_Dataset extract_
┏━━

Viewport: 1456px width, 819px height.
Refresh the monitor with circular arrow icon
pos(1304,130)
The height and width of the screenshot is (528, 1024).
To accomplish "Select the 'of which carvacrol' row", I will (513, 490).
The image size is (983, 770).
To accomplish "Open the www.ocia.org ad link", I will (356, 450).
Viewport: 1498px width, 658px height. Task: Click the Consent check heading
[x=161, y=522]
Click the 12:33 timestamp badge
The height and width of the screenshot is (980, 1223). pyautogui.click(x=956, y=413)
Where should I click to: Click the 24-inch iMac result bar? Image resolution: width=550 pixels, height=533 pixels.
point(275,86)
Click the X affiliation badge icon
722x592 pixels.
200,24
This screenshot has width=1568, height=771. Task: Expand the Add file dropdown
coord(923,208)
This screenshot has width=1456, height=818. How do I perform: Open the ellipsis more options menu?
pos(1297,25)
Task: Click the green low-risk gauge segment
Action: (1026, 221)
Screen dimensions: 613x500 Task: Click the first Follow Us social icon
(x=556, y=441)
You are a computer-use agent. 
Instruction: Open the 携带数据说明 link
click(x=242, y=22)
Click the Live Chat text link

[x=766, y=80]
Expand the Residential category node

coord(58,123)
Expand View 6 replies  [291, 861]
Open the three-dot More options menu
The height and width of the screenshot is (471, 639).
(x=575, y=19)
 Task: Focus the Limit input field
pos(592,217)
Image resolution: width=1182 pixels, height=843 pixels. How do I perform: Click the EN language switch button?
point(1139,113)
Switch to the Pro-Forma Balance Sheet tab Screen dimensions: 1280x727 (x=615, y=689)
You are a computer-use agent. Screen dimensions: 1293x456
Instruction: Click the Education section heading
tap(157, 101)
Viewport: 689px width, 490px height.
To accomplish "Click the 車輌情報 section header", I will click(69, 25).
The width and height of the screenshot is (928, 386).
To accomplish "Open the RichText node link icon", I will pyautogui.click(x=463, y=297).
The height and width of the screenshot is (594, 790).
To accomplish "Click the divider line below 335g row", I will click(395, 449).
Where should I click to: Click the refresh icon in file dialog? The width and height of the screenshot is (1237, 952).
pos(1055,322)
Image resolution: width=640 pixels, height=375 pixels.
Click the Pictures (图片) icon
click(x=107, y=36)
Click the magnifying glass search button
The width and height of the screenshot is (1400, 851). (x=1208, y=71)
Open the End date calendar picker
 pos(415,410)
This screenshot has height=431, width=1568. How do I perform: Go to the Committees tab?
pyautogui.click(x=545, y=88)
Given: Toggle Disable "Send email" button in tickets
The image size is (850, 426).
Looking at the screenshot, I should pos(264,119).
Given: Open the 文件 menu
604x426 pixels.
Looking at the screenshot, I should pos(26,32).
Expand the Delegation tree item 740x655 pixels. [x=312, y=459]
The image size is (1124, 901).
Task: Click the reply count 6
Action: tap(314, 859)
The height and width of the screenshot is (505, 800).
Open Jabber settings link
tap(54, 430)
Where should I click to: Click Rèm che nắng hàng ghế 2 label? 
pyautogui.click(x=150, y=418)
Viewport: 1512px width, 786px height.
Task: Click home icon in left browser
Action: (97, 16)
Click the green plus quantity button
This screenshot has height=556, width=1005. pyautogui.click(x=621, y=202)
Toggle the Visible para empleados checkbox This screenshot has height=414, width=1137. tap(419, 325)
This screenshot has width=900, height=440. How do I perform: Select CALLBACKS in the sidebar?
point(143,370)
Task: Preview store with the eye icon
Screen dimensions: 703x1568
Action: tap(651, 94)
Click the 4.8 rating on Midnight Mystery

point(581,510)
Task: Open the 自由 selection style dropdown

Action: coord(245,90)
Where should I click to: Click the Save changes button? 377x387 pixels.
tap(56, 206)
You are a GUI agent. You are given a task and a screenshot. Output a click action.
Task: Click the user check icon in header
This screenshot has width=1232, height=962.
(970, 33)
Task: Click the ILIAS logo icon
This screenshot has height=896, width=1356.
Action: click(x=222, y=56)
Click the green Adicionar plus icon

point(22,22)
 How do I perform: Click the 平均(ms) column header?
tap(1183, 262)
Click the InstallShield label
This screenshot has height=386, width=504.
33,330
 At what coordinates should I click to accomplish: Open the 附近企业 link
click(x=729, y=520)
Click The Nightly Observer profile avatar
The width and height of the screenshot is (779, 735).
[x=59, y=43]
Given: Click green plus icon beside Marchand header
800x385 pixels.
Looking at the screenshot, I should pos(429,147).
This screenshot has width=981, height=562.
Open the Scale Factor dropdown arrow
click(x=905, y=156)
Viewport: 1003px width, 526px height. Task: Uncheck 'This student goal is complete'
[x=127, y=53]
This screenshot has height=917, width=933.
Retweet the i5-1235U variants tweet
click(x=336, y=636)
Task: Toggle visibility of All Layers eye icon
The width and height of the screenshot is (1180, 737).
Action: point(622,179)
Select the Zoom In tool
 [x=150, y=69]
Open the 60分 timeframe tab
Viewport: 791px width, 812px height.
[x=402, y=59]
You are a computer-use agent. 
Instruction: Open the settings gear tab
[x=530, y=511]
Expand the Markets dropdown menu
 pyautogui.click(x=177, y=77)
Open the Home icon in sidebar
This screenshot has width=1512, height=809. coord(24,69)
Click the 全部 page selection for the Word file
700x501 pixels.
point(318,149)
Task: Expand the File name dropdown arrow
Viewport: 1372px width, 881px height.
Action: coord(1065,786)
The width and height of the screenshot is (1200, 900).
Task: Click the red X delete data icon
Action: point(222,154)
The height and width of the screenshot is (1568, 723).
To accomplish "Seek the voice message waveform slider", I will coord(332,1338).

┗━━

_Problem requirements_
Set out every line of the items above as a Markdown table with a Row column numbering each line and an Entry column holding the line itself. Skip blank lines.

_Solved exercise_
| Row | Entry |
|---|---|
| 1 | Viewport: 1456px width, 819px height. |
| 2 | Refresh the monitor with circular arrow icon |
| 3 | pos(1304,130) |
| 4 | The height and width of the screenshot is (528, 1024). |
| 5 | To accomplish "Select the 'of which carvacrol' row", I will (513, 490). |
| 6 | The image size is (983, 770). |
| 7 | To accomplish "Open the www.ocia.org ad link", I will (356, 450). |
| 8 | Viewport: 1498px width, 658px height. Task: Click the Consent check heading |
| 9 | [x=161, y=522] |
| 10 | Click the 12:33 timestamp badge |
| 11 | The height and width of the screenshot is (980, 1223). pyautogui.click(x=956, y=413) |
| 12 | Where should I click to: Click the 24-inch iMac result bar? Image resolution: width=550 pixels, height=533 pixels. |
| 13 | point(275,86) |
| 14 | Click the X affiliation badge icon |
| 15 | 722x592 pixels. |
| 16 | 200,24 |
| 17 | This screenshot has width=1568, height=771. Task: Expand the Add file dropdown |
| 18 | coord(923,208) |
| 19 | This screenshot has width=1456, height=818. How do I perform: Open the ellipsis more options menu? |
| 20 | pos(1297,25) |
| 21 | Task: Click the green low-risk gauge segment |
| 22 | Action: (1026, 221) |
| 23 | Screen dimensions: 613x500 Task: Click the first Follow Us social icon |
| 24 | (x=556, y=441) |
| 25 | You are a computer-use agent.  |
| 26 | Instruction: Open the 携带数据说明 link |
| 27 | click(x=242, y=22) |
| 28 | Click the Live Chat text link |
| 29 | [x=766, y=80] |
| 30 | Expand the Residential category node |
| 31 | coord(58,123) |
| 32 | Expand View 6 replies  [291, 861] |
| 33 | Open the three-dot More options menu |
| 34 | The height and width of the screenshot is (471, 639). |
| 35 | (x=575, y=19) |
| 36 |  Task: Focus the Limit input field |
| 37 | pos(592,217) |
| 38 | Image resolution: width=1182 pixels, height=843 pixels. How do I perform: Click the EN language switch button? |
| 39 | point(1139,113) |
| 40 | Switch to the Pro-Forma Balance Sheet tab Screen dimensions: 1280x727 (x=615, y=689) |
| 41 | You are a computer-use agent. Screen dimensions: 1293x456 |
| 42 | Instruction: Click the Education section heading |
| 43 | tap(157, 101) |
| 44 | Viewport: 689px width, 490px height. |
| 45 | To accomplish "Click the 車輌情報 section header", I will click(69, 25). |
| 46 | The width and height of the screenshot is (928, 386). |
| 47 | To accomplish "Open the RichText node link icon", I will pyautogui.click(x=463, y=297). |
| 48 | The height and width of the screenshot is (594, 790). |
| 49 | To accomplish "Click the divider line below 335g row", I will click(395, 449). |
| 50 | Where should I click to: Click the refresh icon in file dialog? The width and height of the screenshot is (1237, 952). |
| 51 | pos(1055,322) |
| 52 | Image resolution: width=640 pixels, height=375 pixels. |
| 53 | Click the Pictures (图片) icon |
| 54 | click(x=107, y=36) |
| 55 | Click the magnifying glass search button |
| 56 | The width and height of the screenshot is (1400, 851). (x=1208, y=71) |
| 57 | Open the End date calendar picker |
| 58 |  pos(415,410) |
| 59 | This screenshot has height=431, width=1568. How do I perform: Go to the Committees tab? |
| 60 | pyautogui.click(x=545, y=88) |
| 61 | Given: Toggle Disable "Send email" button in tickets |
| 62 | The image size is (850, 426). |
| 63 | Looking at the screenshot, I should pos(264,119). |
| 64 | Given: Open the 文件 menu |
| 65 | 604x426 pixels. |
| 66 | Looking at the screenshot, I should pos(26,32). |
| 67 | Expand the Delegation tree item 740x655 pixels. [x=312, y=459] |
| 68 | The image size is (1124, 901). |
| 69 | Task: Click the reply count 6 |
| 70 | Action: tap(314, 859) |
| 71 | The height and width of the screenshot is (505, 800). |
| 72 | Open Jabber settings link |
| 73 | tap(54, 430) |
| 74 | Where should I click to: Click Rèm che nắng hàng ghế 2 label?  |
| 75 | pyautogui.click(x=150, y=418) |
| 76 | Viewport: 1512px width, 786px height. |
| 77 | Task: Click home icon in left browser |
| 78 | Action: (97, 16) |
| 79 | Click the green plus quantity button |
| 80 | This screenshot has height=556, width=1005. pyautogui.click(x=621, y=202) |
| 81 | Toggle the Visible para empleados checkbox This screenshot has height=414, width=1137. tap(419, 325) |
| 82 | This screenshot has width=900, height=440. How do I perform: Select CALLBACKS in the sidebar? |
| 83 | point(143,370) |
| 84 | Task: Preview store with the eye icon |
| 85 | Screen dimensions: 703x1568 |
| 86 | Action: tap(651, 94) |
| 87 | Click the 4.8 rating on Midnight Mystery |
| 88 | point(581,510) |
| 89 | Task: Open the 自由 selection style dropdown |
| 90 | Action: coord(245,90) |
| 91 | Where should I click to: Click the Save changes button? 377x387 pixels. |
| 92 | tap(56, 206) |
| 93 | You are a GUI agent. You are given a task and a screenshot. Output a click action. |
| 94 | Task: Click the user check icon in header |
| 95 | This screenshot has width=1232, height=962. |
| 96 | (970, 33) |
| 97 | Task: Click the ILIAS logo icon |
| 98 | This screenshot has height=896, width=1356. |
| 99 | Action: click(x=222, y=56) |
| 100 | Click the green Adicionar plus icon |
| 101 | point(22,22) |
| 102 |  How do I perform: Click the 平均(ms) column header? |
| 103 | tap(1183, 262) |
| 104 | Click the InstallShield label |
| 105 | This screenshot has height=386, width=504. |
| 106 | 33,330 |
| 107 |  At what coordinates should I click to accomplish: Open the 附近企业 link |
| 108 | click(x=729, y=520) |
| 109 | Click The Nightly Observer profile avatar |
| 110 | The width and height of the screenshot is (779, 735). |
| 111 | [x=59, y=43] |
| 112 | Given: Click green plus icon beside Marchand header |
| 113 | 800x385 pixels. |
| 114 | Looking at the screenshot, I should pos(429,147). |
| 115 | This screenshot has width=981, height=562. |
| 116 | Open the Scale Factor dropdown arrow |
| 117 | click(x=905, y=156) |
| 118 | Viewport: 1003px width, 526px height. Task: Uncheck 'This student goal is complete' |
| 119 | [x=127, y=53] |
| 120 | This screenshot has height=917, width=933. |
| 121 | Retweet the i5-1235U variants tweet |
| 122 | click(x=336, y=636) |
| 123 | Task: Toggle visibility of All Layers eye icon |
| 124 | The width and height of the screenshot is (1180, 737). |
| 125 | Action: point(622,179) |
| 126 | Select the Zoom In tool |
| 127 |  [x=150, y=69] |
| 128 | Open the 60分 timeframe tab |
| 129 | Viewport: 791px width, 812px height. |
| 130 | [x=402, y=59] |
| 131 | You are a computer-use agent.  |
| 132 | Instruction: Open the settings gear tab |
| 133 | [x=530, y=511] |
| 134 | Expand the Markets dropdown menu |
| 135 |  pyautogui.click(x=177, y=77) |
| 136 | Open the Home icon in sidebar |
| 137 | This screenshot has width=1512, height=809. coord(24,69) |
| 138 | Click the 全部 page selection for the Word file |
| 139 | 700x501 pixels. |
| 140 | point(318,149) |
| 141 | Task: Expand the File name dropdown arrow |
| 142 | Viewport: 1372px width, 881px height. |
| 143 | Action: coord(1065,786) |
| 144 | The width and height of the screenshot is (1200, 900). |
| 145 | Task: Click the red X delete data icon |
| 146 | Action: point(222,154) |
| 147 | The height and width of the screenshot is (1568, 723). |
| 148 | To accomplish "Seek the voice message waveform slider", I will coord(332,1338). |